エリートの象徴“東大法学部”はなぜ「砂漠」なのか

東大

2017/03/22 16:00

 同じく幹事長の角谷佳晃(すみや・よしあき)さん(3年、22)も、官僚を目指している。

「これまでは順位を競って生きてきたが、相対評価ではなくみんなと何かを作り出す仕事に就きたいです」

 これも、低成長時代ならではの「志」だろう。

●自由放任に助けられる

「日本の衰退をただ漠然と見ているのは悲しい」と中央官庁を目指す2年生の男子学生(21)も、「普段は言わないけど、酒を飲んで熱くなったら国のために何をどうするべきか議論するタイプが東大法学部には多い」という。その理由は、昨今の社会の流れにあると彼は分析する。

「近年は自分の進路に対して『なぜそれをやるのか』求められる時代。かつては法学部を出てなんとなく就職するルートが勝ち組でしたが、今はそれでは通用しない。そういう社会の風潮に、いわば東大法学部生は『適応』しているんだと思います」

「東大砂漠」に対する受け止め方も、実はさまざまだ。弁護士を目指す2年生の女子学生(20)は、「授業は出れば出るだけ面白くなる」ともいう。 

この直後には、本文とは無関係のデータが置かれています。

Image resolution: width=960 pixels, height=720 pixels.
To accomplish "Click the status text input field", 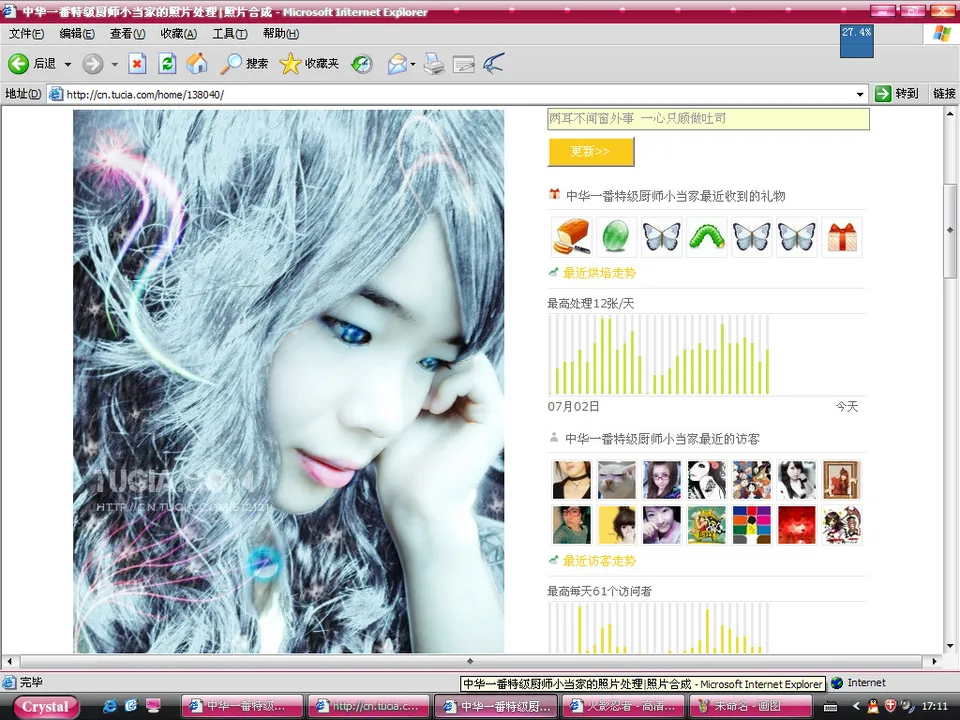I will coord(708,119).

「本で読んでも内容はわかりますが、やっぱり実際に授業で聞いたほうが理解できる。特に法律は社会や日常で役に立つ知識だから聞いていて面白いです」

 外資系企業からベンチャーに移った20代男性OBは、法学部の自由放任さに助けられた。

「在学中に東日本大震災が起き、現場で震災復興に携わりました。米国の大学のようにハードスケジュールなら震災復興には携われなかったと思います」

 官僚にあこがれたが、縦割り組織で長い下積みを要求されることを知り魅力を感じなくなった。震災を経験したことで「思い立ったときにすぐ動ける人間になりたい」と思ったことが、今の経歴に結びついている。

 将来像を模索して試行錯誤する法学部生の姿は、法学部=エリートという短絡思考を脱し、東大法学部が「普通の大学」化していることの表れではないか。東大法学部も多様化する社会情勢と学生の気質に対応し、ただ学生を放任するのではなく、意識的に育てるカリキュラム変革を進めつつある。